Ces pathologies restant des cancers rares, il est nécessaire de s’appuyer sur le tissu sanitaire existant pour inclure suffisamment de patients dans les études de suivi. L’organisation doit être centralisée autour du soin initial avec une organisation standardisée pour orienter les patients vers le suivi dont ils ont besoin. Par exemple, l’établissement d’un annuaire de spécialistes permettrait d’orienter le patient pour un suivi ophtalmologique ou une consultation d’endocrinologie avec un praticien familiarisé aux séquelles post-cancer.
A quelle problématique majeure la réalisation du projet est-elle confrontée ?
La vocation initiale de la cohorte est l’étude de l’importance et de la prévalence des séquelles, et du rôle du déterminisme génétique. Le 2e aspect important est l’analyse des risques psychosociaux liés à la fin du traitement et à l’apparition des séquelles.

************

> [CONSIGNE]
Poursuivez le texte sur le suivi des patients après un cancer rare, juste après sa dernière phrase. Ces données n'ont aucun lien avec le texte.

> [DONNÉES D'ÉTUDE]
************

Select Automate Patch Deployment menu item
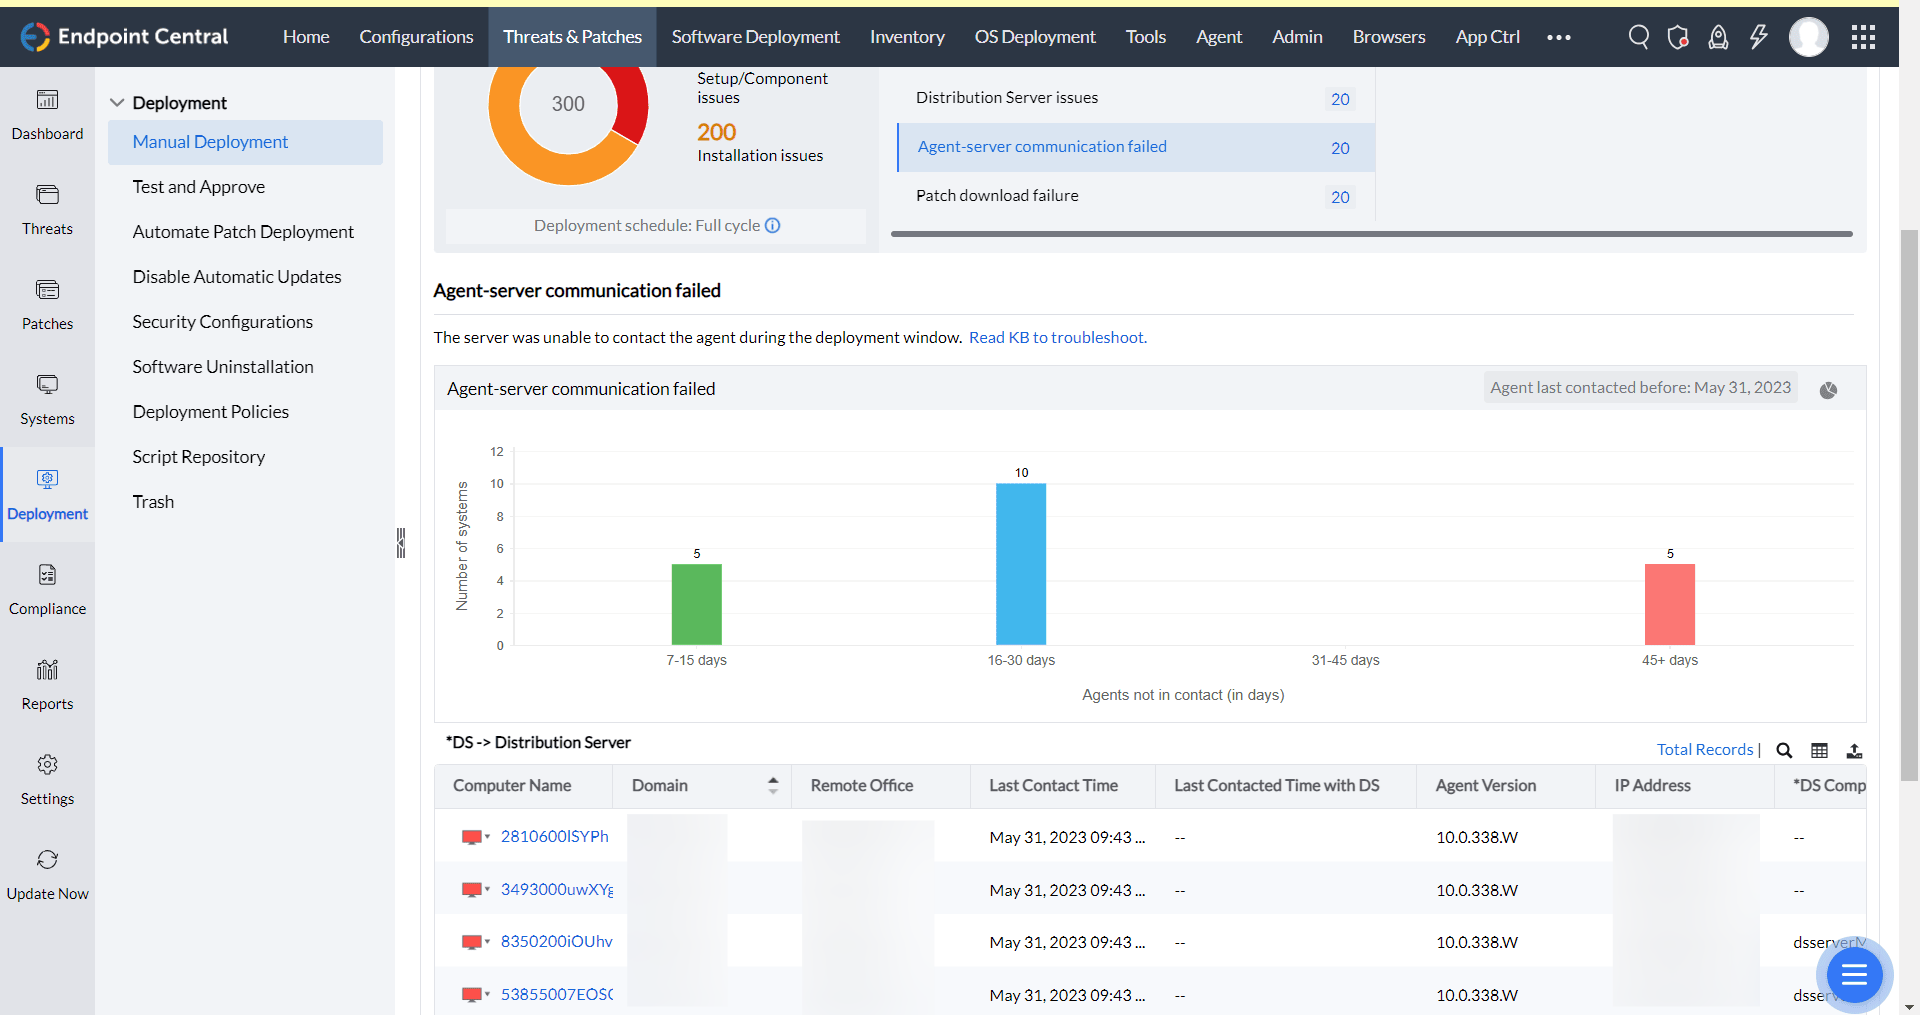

************

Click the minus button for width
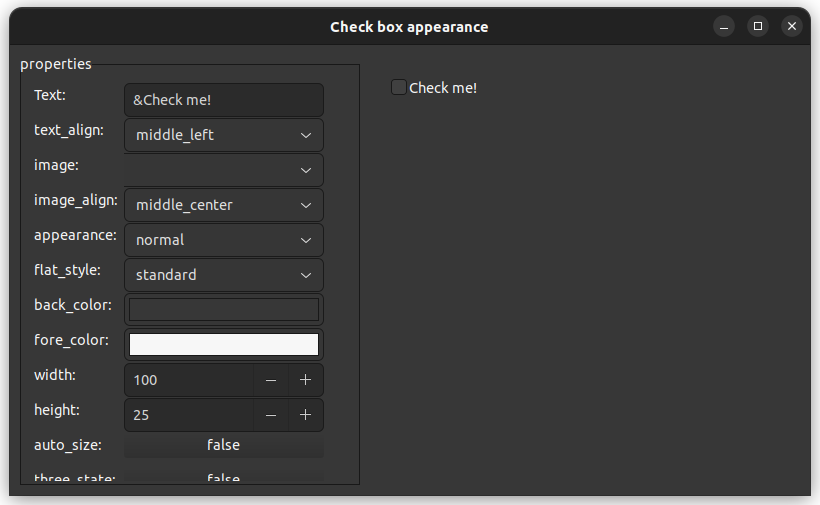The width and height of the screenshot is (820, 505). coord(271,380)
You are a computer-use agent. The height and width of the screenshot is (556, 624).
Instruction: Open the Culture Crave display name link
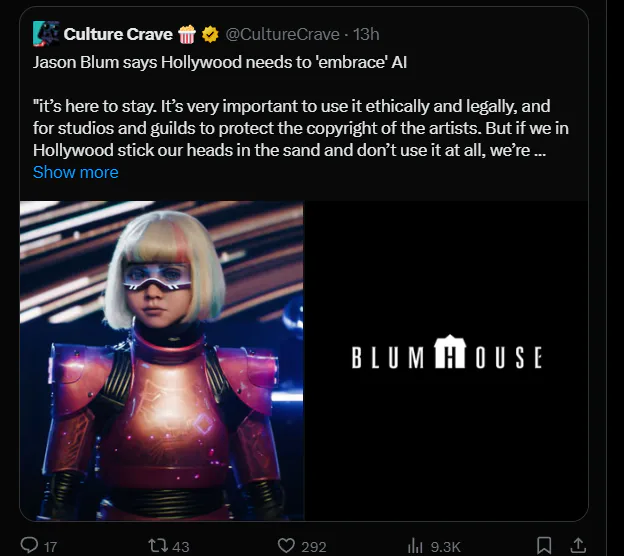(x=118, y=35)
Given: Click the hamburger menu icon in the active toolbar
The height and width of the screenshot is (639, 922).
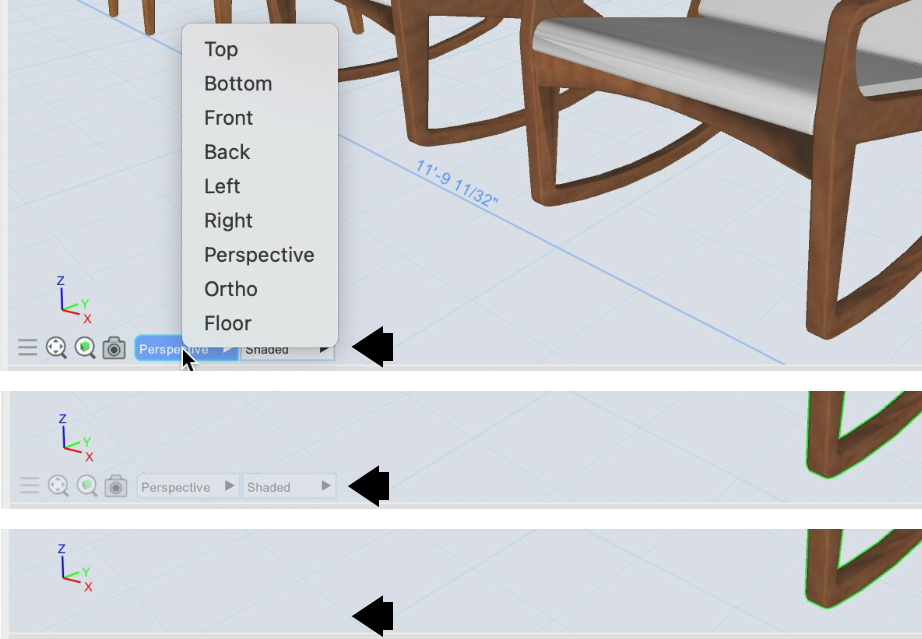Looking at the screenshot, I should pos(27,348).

************

> [RÉPONSE]
La principale difficulté réside dans l’atteinte de certaines populations cibles et dans le maintien du suivi des patients au cours du temps. En effet, un patient qui a intégré le programme en 2004 en est à sa septième ou huitième consultation aujourd’hui. Certains patients ne reviennent pas suite à un déménagement par exemple, mais d’autres problématiques entrent aussi en jeu. Ces patients font partie de deux catégories : ceux qui présentent un facteur de risque plus faible de séquelles à long terme (démontrant que le rythme d’invitation n’est pas adapté) et ceux qui sont en difficulté avec l’accès à l’offre de soin.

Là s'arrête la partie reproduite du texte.